Hacker News new | ask | show | jobs
by lambdadmitry 3435 days ago
> If you follow the money, it's easy to see why the US has focused its research on high-tech petrochemical fertilizer farming and GMOs. You can sell proprietary fertilizers, herbicides, insecticides, and seeds, but it's much harder to monetize new farming techniques.

I believe this means that you are not aware of the work of Norman Borlaug [1] [2]. Basically the very fact that we don't have famines now in places like India, Pakistan and Mexico is due to his and his group's work on intensive agriculture, which was mostly about farming techniques, government practices and setting up local fertilizer productions.

Moreover, it seems that you somehow look down to fertilizers. There is nothing wrong or inherently "non-green" in fixing nitrogen into nitrate fertilizers, you can easily do this with solar energy.

[1]: https://en.wikipedia.org/wiki/Norman_Borlaug

[2]: https://en.wikipedia.org/wiki/Green_Revolution

1 comments

Right, I've heard the Western narrative on Norman Borlaug and the "Green Revolution".

I'd highly encourage you to read through the work of Vandana Shiva. [1] She'll provide a well-researched, critical view as an actual stakeholder in India's food system.

I look down upon petro-chemical fertilizers because of their disastrous effects on the environment and food security. Happy to elaborate, but Dr. Shiva work does it better.

[1] http://vandanashiva.com/?p=291

You keep throwing the phrase "petro-chemical fertilizers" around but I can't see how it can make sense except for denigrating the concept and spreading FUD (which is counterproductive). Ammonia is just NH3 and there is nothing "petro" (i.e. hydrocarbons) in it, that hydrogen can be obtained anywhere and the nitrogen is literally around you.

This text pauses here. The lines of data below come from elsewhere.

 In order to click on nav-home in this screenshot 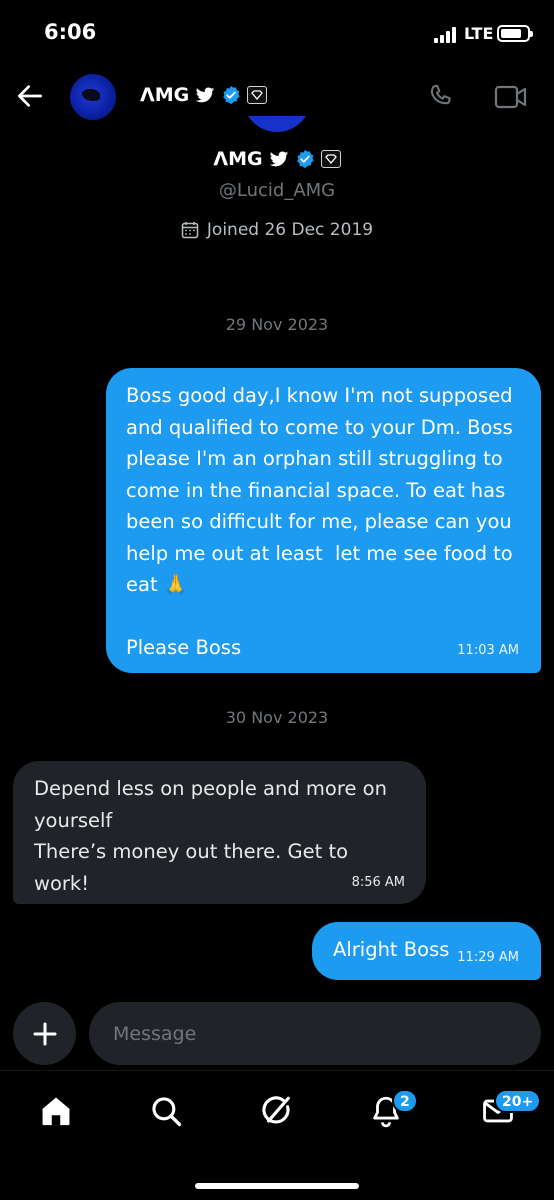, I will do `click(56, 1111)`.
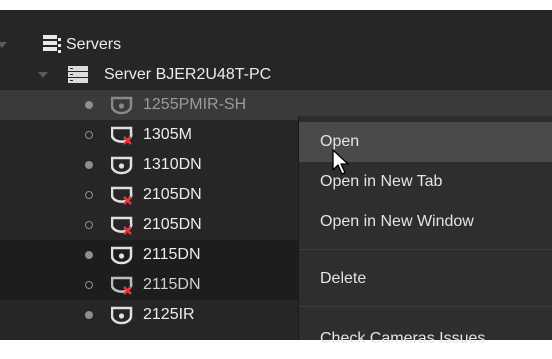 This screenshot has height=359, width=552. I want to click on server-icon, so click(78, 74).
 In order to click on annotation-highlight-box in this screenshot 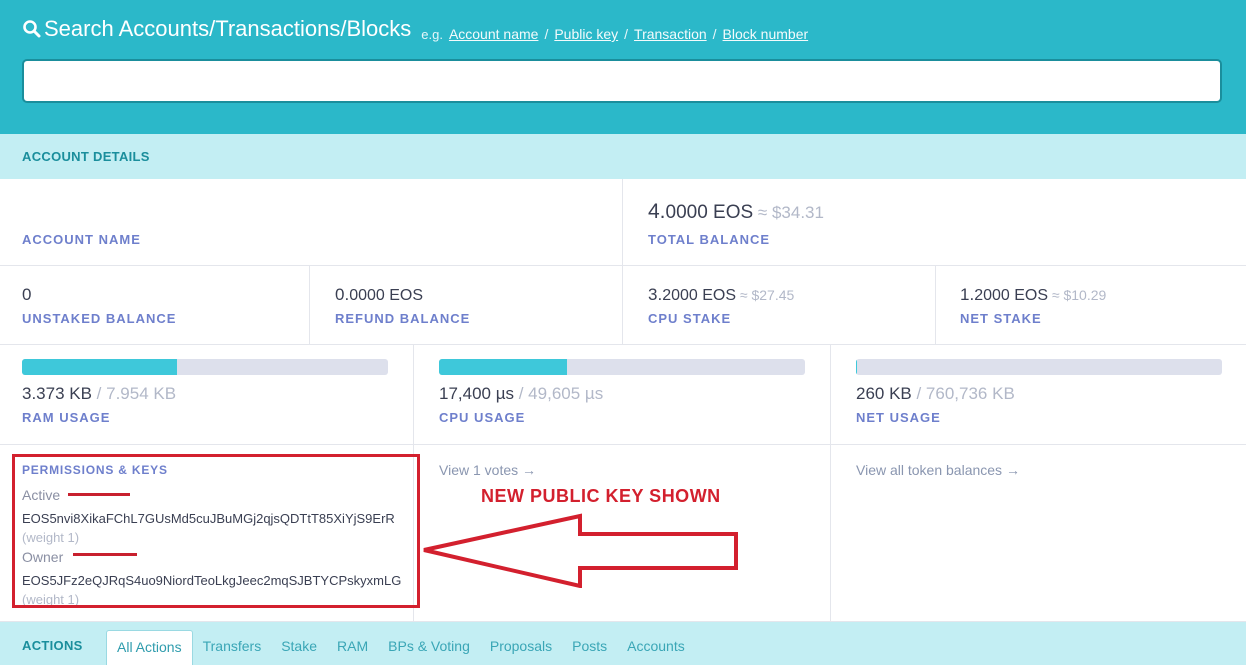, I will do `click(216, 531)`.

Can you please elaborate on how fixing nitrogen on industrial scale is "disastrous"? What difference do you see between bio-available nitrogen that originated in root nodules and chemical reactor?

> You keep throwing the phrase "petro-chemical fertilizers"...

Given that most fertilizers are composed of chemicals derived from petroleum, it's accurate. I don't use the term "conventional farming" because these techniques are extremely modern.

> Can you please elaborate on how fixing nitrogen on industrial scale is "disastrous"

To be clear, fixing nitrogen is fine, bacteria do this already naturally. The problem with fertilizers used at the industrial scale is that they end up ruining local water supplies + killing local ecosystem of bacteria and insects [1]. After a few years of using industrial fertilizers, famers end up ruining their soil and end up being dependent on fertilizer suppliers for future crops.

[1] https://www.scientificamerican.com/article/how-fertilizers-h...

> most fertilizers are composed of chemicals derived from petroleum

Can you please elaborate further? Yep, in a lot of cases hydrogen for ammonia comes from natural gas. Nope, it doesn't have to be, in fact you can easily get it from water. What other "chemicals" do you have in mind?

> because these techniques are extremely modern

They are, but the concept of "not dying of famine" is also pretty modern if you consider an overall population.

> The problem with fertilizers… killing local ecosystem of bacteria and insects

I believe you confuse fertilizers with pesticides.

The nitrogen in the fertilizer is creating dead zones: https://www.scientificamerican.com/article/fertilizer-runoff...

A quick googling will show many scholarly papers and articles describing this.

I just listened to a podcast (50 things that made the modern economy http://www.bbc.co.uk/programmes/p04f77rg) about the Haber-Bosch process https://en.wikipedia.org/wiki/Haber_process

According to the podcast and the wiki page, the current source of hydrogen for ammonia is natural gas. Additionally the process is energy-intensive, using high temperature and pressure.

These things don't necessarily make it mandatory that it's petro-chemical, but due to the way we currently run it it is.

And the current source of electricity that runs HN is most probably fossil fuels. Does it make HN "petro-website"? It's clearly a derogatory term that serves no constructive purpose. I believe we should strive for zero-emission hydrogen production (which is clearly possible given that hydrogen can be easily used to utilize excessive production from "green" sources) instead of pushing luddite worldview.
The key point of my post was "the current source of hydrogen for ammonia is natural gas" It can be made from other sources, but it is not. Hence petro-chemical. Like plastic or nylon.